Why does document concept require such a large K?
On Wed, Jun 12, 2013 at 7:08 PM, Ankur Desai -X (ankurdes - SATYAM COMPUTER
SERVICES LIMITED at Cisco) <ankurdes@cisco.com> wrote:
> Thanks Jake for your response. I am trying to get concepts out of the
> documents and for this I want the K to be large around 500. I will run CVB
> based on your suggestions and see what I get. Appreciate your prompt
> response.
>
> -Ankur
>
> -----Original Message-----
> From: Jake Mannix [mailto:jake.mannix@gmail.com]

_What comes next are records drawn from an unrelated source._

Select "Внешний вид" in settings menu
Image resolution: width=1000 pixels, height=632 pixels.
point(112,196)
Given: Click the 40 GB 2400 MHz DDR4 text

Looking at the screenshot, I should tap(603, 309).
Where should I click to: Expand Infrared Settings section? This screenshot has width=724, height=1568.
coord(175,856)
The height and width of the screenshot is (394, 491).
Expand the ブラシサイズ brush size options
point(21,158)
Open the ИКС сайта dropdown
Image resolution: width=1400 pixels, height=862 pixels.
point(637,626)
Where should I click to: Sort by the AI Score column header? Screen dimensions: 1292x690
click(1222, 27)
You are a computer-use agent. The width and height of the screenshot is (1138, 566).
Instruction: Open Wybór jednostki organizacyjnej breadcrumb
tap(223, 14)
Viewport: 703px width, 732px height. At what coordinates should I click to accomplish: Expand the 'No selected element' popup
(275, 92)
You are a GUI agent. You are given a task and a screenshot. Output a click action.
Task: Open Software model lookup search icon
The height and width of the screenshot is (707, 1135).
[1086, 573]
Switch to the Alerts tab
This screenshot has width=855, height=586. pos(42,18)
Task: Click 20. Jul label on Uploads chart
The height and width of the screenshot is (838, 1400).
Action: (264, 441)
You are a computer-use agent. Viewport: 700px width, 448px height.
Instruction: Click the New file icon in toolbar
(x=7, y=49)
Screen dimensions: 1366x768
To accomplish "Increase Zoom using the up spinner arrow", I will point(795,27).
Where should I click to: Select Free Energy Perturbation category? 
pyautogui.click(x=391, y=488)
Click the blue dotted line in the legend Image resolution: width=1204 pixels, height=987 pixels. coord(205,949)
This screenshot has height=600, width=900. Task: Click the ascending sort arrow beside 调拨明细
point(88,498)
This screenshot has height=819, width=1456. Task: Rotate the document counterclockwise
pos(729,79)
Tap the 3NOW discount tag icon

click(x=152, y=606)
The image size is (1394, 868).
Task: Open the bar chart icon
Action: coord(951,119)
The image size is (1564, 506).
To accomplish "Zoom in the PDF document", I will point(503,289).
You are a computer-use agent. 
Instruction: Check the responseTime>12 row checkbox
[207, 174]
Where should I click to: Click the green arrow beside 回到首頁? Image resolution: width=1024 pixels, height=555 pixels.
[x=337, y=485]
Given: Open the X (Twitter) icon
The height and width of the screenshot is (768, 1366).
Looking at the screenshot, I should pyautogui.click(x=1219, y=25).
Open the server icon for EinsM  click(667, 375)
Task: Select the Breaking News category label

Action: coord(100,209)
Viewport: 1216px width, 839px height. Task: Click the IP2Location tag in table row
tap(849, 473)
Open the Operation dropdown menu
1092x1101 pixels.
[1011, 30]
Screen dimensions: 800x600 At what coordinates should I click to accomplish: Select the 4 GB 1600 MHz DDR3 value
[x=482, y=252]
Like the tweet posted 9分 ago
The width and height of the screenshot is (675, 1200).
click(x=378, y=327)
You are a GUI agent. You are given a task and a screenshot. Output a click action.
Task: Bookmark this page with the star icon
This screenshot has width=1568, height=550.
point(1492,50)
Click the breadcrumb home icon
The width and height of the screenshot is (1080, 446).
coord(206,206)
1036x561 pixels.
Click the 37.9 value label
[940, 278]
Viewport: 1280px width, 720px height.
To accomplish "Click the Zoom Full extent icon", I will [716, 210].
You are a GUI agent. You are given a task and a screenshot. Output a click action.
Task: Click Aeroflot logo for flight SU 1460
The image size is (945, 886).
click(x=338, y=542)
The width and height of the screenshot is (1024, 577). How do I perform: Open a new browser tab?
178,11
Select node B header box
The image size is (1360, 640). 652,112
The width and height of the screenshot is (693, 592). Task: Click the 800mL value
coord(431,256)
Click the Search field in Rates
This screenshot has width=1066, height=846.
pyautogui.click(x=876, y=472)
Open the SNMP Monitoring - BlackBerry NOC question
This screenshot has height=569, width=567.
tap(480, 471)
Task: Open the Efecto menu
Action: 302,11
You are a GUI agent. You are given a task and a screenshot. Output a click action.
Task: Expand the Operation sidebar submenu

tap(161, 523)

> Sent: Wednesday, June 12, 2013 9:22 AM
> To: user@mahout.apache.org
> Subject: Re: Mahout CVB parameters
>
> What is the number of terms in your dictionary, after tokenization and
> vectorization? Typically, for english, you'll get reasonable topics with
> anywhere from 20-200 topics, tending toward the lower end if you've not got
> very many documents (like in your case) 20 topics will yield very generic
> things, 100 is pretty nice, a lot of the time, but 200 or more can lead to
> really niche things (I've found things like getting one topic to be
> basically all female first names, for example).
>
> Maximum # of iterations I'd say that 20-30 tends to always be enough, but
> while you're running it, it should be spitting out the perplexity as it
> goes (you can tell it to calculate this every N iterations, and set N to 1
> to check after each iteration, while you're trying to see how it goes).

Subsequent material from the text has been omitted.